I worked a 24 at the ambulance co. recently and ended up doing calls with three different medics. Two of those were "stay and play" medics as opposed to "load and go" medics. The stay and play medics are those who want to do nearly everything on-scene, or at least in the ambulance at the scene, so they have everything together and organized by the time we're rolling. I can understand it because a lot of the transport times in the city are short so if you want to have time to double-check yourself, you have to finish most of it before you roll.

Before this shift, I've been mostly with load and go medics - ones that want the patient in the truck and on the road as quickly as possible, with everything accomplished en route and if we don't get time to do something, well that just leaves the hospital something to do. These have also been the medics of the mindset that if you aren't going to use an IV for something specific, then don't start one. Goes back to efficiency because if you don't have to wait to start an IV, then you are that much faster to transporting.

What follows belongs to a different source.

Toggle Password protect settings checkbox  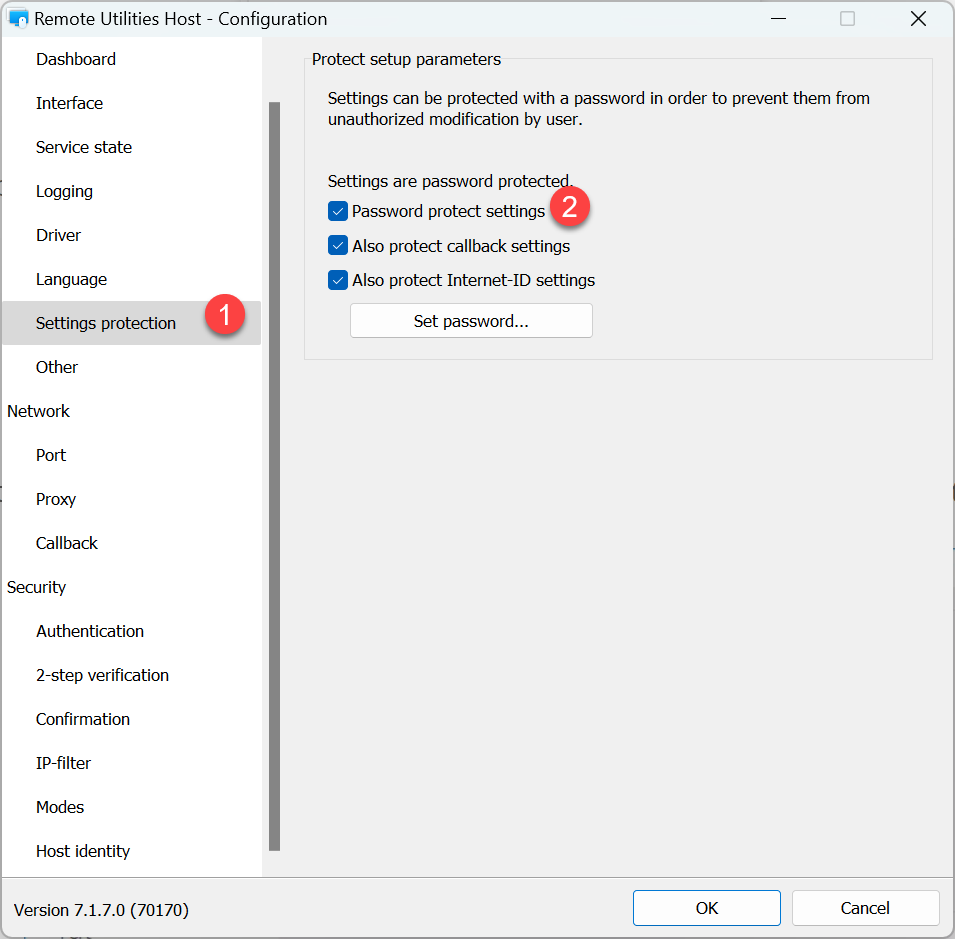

I'm not yet falling in support of one side or the other, just noticing the distinct dichotomy first-hand and the difference it makes in the turn-over time between calls and the pacing of the day. Stay and play medics spend longer with each call making the break between calls shorter, but you really do feel busier all day. Load and go usually falls in line with getting the patient to definitive hospital care quickly when they need it, and getting them out of the truck quickly when they don't need it. I think both methods can be appropriate for specific patients, and I've seen people who tend towards one type utilize the other when a specific situation calls for it. I'm learning how to cooperate with both methods and how that changes my role on scene, so hopefully I'll be able to blend smoothly with anyone I work with.